Molecular sieving properties of zeolites were reported in the beginning of the 20th century, but the commercial use of zeolites was later, being possible only because of their synthesis in laboratory and industry. The era of synthetic zeolites was heralded by prominent scientist R. M. Barrer who synthesized in 1948 synthetic analog of zeolite mordenite at high temperatures and pressures. Industrial scale synthesis of zeolites was introduced by Union Carbide yielding a new class of adsorbents and hydrocarbon conversion catalysts, favoring steadily appearance of new zeolites and new uses through the middle of the last century. Since then, an explosion of new molecular sieve structures and compositions from the aluminosilicate zeolites to the microporous silica polymorphs, the aluminophosphate-based polymorphs and metallosilicate compositions has continued, and now there are currently more than 200 unique zeolite framework types. But also new materials appeared and in 1992, the scientists of Mobil fulfilled a long-term expectation of researchers in catalysis and adsorption and extended to the mesopore-range the applications of molecular sieving, formerly limited to microporous zeolites, thanks to the discovery of MCM-41 and others MCM type of solids.

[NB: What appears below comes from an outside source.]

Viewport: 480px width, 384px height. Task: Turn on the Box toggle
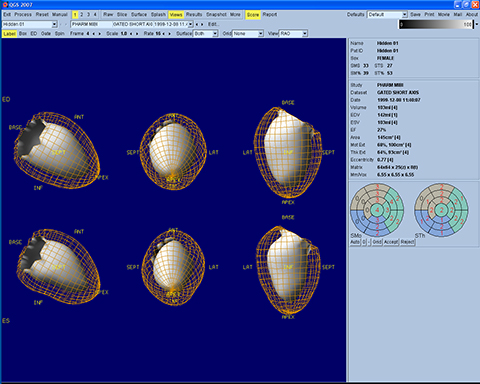[x=23, y=34]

In the years of this century, new porous solids including hierarchical materials bearing micro- and meso-pores and inorganic-organic hybrid have been developed. Now, MOFs (metal organic frameworks) open new possibilities to the formation of nanochannels and nanocages by taking advantage of the spatially defined orientations of the coordinative bonds around metal ions and metal clusters. If this spatial orientation is combined with bi- or multipodal ligands that also force defined spatial directions to bind the metals, then, microporous metal-organic polymers are synthesised. These novel materials with nanoporosity exhibit the lowest framework density and the highest unit cell empty volume ever reported and can serve as nanoreservoirs for storage of gases such as hydrogen and carbon dioxide.

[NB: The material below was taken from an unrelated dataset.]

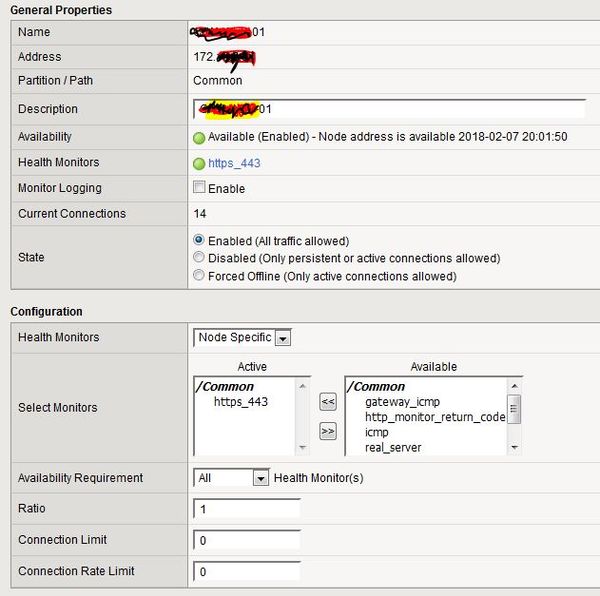Select https_443 in the Active list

Examples of how Chemistry can contribute to the science of ordered porous materials are the development of reliable synthetic methods for the preparation of solids with narrow pore size distribution of tailored dimensions. The development of ordered porous materials is founded on powerful experimental techniques and theoretical modeling which provide information on the structure and ordering of the atoms in the material, but also on the inhomogeneities and occurrence of specific sites active for catalysis. But the great success of molecular sieves is their wide range of industrial applications and now serve the petroleum refining, petrochemical and chemical process industries as selective catalysts, adsorbent and ion exchangers. Moreover, emergent applications of porous materials in fields such as Biomedicine and Nanotechnology have appeared.

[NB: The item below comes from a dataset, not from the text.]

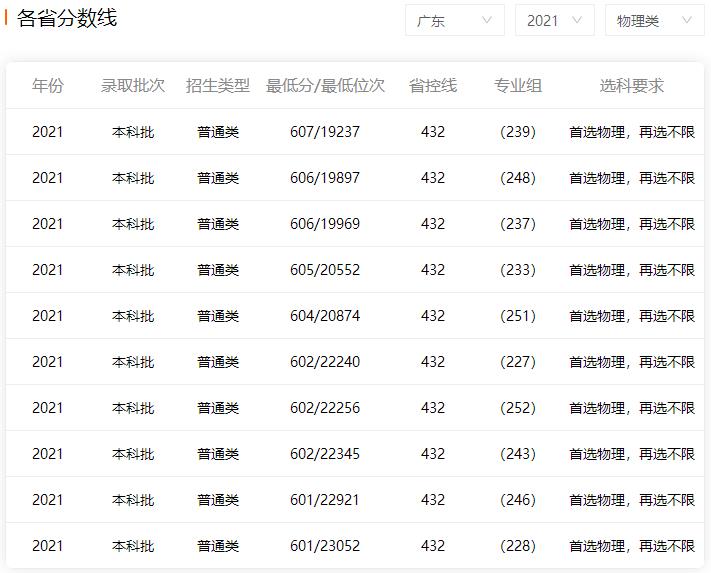The height and width of the screenshot is (573, 711).
Task: Click the chevron arrow in 广东 dropdown
Action: (x=487, y=20)
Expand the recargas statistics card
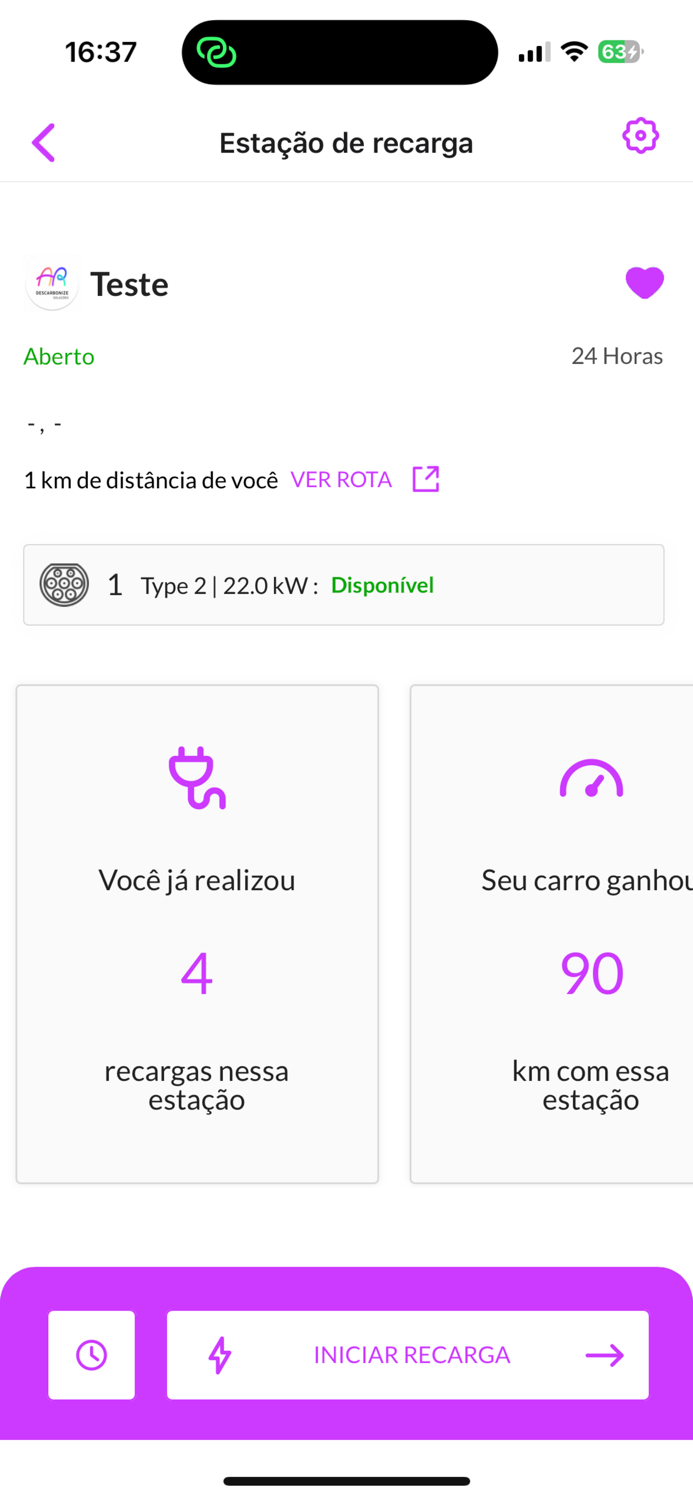693x1500 pixels. [x=196, y=933]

The present Symposium, organized by Fundación Ramón Areces joined with the Zeolite Group of the Spanish Catalysis Society (GEZ) is focused on how chemistry is actively involved in the development of novel materials and the appearance of new disciplines that are at the crossing of Chemistry, Physics and Engineering, and more recently Biology. The lectures of the symposium will be delivered by researchers that have made cutting-edge contributions to the growth of porous materials from a chemical perspective.

Recent developments in the synthesis of new porous solids include the use of combinatorial methodologies, microwave heating, multiple organic structure directing agents (SDAs), concentrated fluoride media, complex design of templates, as well as the synthesis of nanozeolites, the fabrication of membranes and the synthesis in ionothermal media. It is clear that the present achievements of new materials could not have been possible without X-ray diffraction revealing long range ordering, and different microscopy techniques that provide images of the crystals. However, it is also important the contribution of other techniques which allow the characterization of solid surfaces, of sorption properties of the material and the identification of active sites for catalytic reactions. Zeolites illustrate how the catalytic activity, but also sorption and separation properties change dramatically with the pore architecture and the chemical composition.Application of Chemistry to the science of ordered porous materials can lead to the understanding of fundamentalphenomena and to optimize the performance on different applications.

Zeolites and porous solids can be used in many different fields from membranes for gas separation to catalysis, and those aspects will be presented in the Symposium. In this context, zeolites and porous solids contribute to a cleaner and safer environment in different ways. Zeolites can be used to separate gases, remove atmospheric pollutants and toxic substances and heavy metals from water. In catalysis, porous solids make chemical processes more efficient, minimizing the number of steps, increasing the process selectivity, saving energy and reducing pollution, but also searching for renewable energy resources alternative to fossil fuels. It is clear that in order to reach high efficiency all the components must have the appropriate spatial arrangement and dimensions, similarly as it happens in nature with enzymes.

Thus, this "ZeoForum: Forum on Innovations in Zeolites and Porous Solids" will provide authoritative and up-to-date vision of how currently Chemistry is being used to develop ordered porous materials, which is one of the hottest fronts in science in a very broad range of topics, to learn from first hand which are the present tendencies, challenges and problems in the area and, hopefully, to foresee the future achievements in the field.